Eckert VI Projection is a pseudocylindrical equal-area map projection proposed by German cartographer Max Eckert in 1906. As the sixth and most widely recognized projection in the Eckert series, it represents a significant departure from the earlier Eckert I–V designs. Unlike its predecessors, Eckert VI features equally spaced straight parallels and curved meridians that are elliptical arcs, with the central meridian appearing as a straight line half the length of the equator. The poles are represented as points (rather than lines), creating a more conventional and visually appealing world map while maintaining strict equal-area properties. This projection is often compared favorably to the Robinson projection in terms of aesthetic balance.

Eckert II Projection is a pseudocylindrical equal-area map projection proposed by German cartographer Max Eckert in 1906. As the second projection in the Eckert series, it shares the same geometric framework as Eckert I—equally spaced straight meridians interrupted at the equator, a central meridian half the length of the equator, and uniformly distributed straight parallels—but introduces a critical mathematical modification to achieve equal-area property.

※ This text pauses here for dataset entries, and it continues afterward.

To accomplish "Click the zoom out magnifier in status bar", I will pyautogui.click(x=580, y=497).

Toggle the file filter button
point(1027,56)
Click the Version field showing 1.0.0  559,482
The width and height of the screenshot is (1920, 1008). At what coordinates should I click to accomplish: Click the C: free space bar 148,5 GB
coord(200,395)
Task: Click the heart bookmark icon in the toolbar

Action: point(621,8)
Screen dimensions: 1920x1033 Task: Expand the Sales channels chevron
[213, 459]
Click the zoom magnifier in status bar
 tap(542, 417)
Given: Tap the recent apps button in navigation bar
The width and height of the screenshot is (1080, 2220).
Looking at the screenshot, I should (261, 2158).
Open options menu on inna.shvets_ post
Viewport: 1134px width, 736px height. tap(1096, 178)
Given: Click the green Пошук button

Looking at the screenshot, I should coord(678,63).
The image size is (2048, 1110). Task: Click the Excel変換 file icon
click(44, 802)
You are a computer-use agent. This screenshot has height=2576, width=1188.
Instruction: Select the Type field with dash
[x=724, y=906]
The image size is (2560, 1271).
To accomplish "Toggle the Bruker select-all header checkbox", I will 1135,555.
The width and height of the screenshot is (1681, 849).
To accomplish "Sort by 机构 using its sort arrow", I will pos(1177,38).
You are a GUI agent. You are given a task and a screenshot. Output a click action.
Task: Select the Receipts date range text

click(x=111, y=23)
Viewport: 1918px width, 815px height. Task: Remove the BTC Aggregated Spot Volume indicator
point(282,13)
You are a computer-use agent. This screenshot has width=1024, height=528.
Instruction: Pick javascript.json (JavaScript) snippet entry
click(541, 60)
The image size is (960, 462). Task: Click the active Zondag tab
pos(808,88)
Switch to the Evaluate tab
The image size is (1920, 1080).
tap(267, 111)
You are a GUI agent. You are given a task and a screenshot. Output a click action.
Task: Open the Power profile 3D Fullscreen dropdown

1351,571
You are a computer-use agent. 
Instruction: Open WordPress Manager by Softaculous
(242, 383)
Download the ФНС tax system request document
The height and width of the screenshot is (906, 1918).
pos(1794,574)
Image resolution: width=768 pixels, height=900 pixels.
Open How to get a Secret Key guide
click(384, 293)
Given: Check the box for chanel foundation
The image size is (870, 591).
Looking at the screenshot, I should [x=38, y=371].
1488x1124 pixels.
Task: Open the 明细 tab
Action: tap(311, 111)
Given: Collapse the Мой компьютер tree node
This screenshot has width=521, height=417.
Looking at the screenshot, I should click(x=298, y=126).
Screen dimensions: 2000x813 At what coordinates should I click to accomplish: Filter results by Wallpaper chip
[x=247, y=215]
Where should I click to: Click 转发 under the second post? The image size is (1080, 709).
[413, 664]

The poles are represented as straight lines half the length of the equator, and the projection maintains zero area distortion globally, making it a rare example of a simple pseudocylindrical equal-area projection.

Eckert I Projection is a pseudocylindrical compromise map projection proposed by German cartographer Max Eckert in 1906. As the first of six projections in the Eckert series, it features a highly distinctive geometric structure: meridians are equally spaced straight lines that are interrupted at the equator, while the central meridian is a straight line only half the length of the projected equator. Parallels are uniformly distributed straight lines perpendicular to the central meridian, and the poles are represented as straight lines half the length of the equator. The projection is neither conformal nor equal-area, with scale correct only along the 47°10′ north and south parallels.